TASK REQUIREMENTS: From the entries below, copy out all lines holding "value".

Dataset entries
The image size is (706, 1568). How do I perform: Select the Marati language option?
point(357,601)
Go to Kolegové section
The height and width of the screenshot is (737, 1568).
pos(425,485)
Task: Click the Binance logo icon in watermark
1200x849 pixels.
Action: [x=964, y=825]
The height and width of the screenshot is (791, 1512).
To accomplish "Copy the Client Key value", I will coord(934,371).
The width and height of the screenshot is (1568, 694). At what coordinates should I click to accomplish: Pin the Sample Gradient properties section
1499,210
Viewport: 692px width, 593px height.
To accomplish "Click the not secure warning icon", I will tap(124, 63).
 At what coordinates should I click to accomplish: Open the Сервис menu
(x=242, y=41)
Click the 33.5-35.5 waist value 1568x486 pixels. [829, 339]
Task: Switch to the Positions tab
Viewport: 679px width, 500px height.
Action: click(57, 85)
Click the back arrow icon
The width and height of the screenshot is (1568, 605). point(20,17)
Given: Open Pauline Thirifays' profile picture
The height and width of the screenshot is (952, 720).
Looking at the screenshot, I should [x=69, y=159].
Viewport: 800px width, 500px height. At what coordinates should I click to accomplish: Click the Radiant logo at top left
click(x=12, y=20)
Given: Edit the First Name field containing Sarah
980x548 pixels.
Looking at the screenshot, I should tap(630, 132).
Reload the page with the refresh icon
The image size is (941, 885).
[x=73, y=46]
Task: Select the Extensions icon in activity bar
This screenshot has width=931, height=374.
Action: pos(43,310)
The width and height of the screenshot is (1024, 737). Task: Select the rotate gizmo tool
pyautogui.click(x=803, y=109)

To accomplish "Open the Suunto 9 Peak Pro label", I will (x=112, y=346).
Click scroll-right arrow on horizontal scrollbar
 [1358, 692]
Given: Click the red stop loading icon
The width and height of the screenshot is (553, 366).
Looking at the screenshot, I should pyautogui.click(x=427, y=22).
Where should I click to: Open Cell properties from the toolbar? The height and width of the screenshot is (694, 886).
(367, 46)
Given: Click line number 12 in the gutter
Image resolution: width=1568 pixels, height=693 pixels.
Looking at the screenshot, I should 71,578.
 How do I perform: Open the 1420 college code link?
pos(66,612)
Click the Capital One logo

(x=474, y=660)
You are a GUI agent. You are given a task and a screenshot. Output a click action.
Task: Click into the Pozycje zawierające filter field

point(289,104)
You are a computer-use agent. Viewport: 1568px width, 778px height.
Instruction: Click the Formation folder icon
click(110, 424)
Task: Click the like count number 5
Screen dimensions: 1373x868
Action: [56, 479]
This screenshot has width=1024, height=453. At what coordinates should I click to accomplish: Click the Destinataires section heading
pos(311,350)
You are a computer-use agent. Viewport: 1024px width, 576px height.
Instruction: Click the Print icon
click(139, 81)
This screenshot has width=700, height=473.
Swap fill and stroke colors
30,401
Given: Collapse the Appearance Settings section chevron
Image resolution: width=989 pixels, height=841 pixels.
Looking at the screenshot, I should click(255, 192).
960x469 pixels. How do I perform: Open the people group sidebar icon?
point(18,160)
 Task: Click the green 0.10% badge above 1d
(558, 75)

SOLUTION TO THIS EXERCISE:
To accomplish "Copy the Client Key value", I will coord(934,371).
Click the 33.5-35.5 waist value 1568x486 pixels. [829, 339]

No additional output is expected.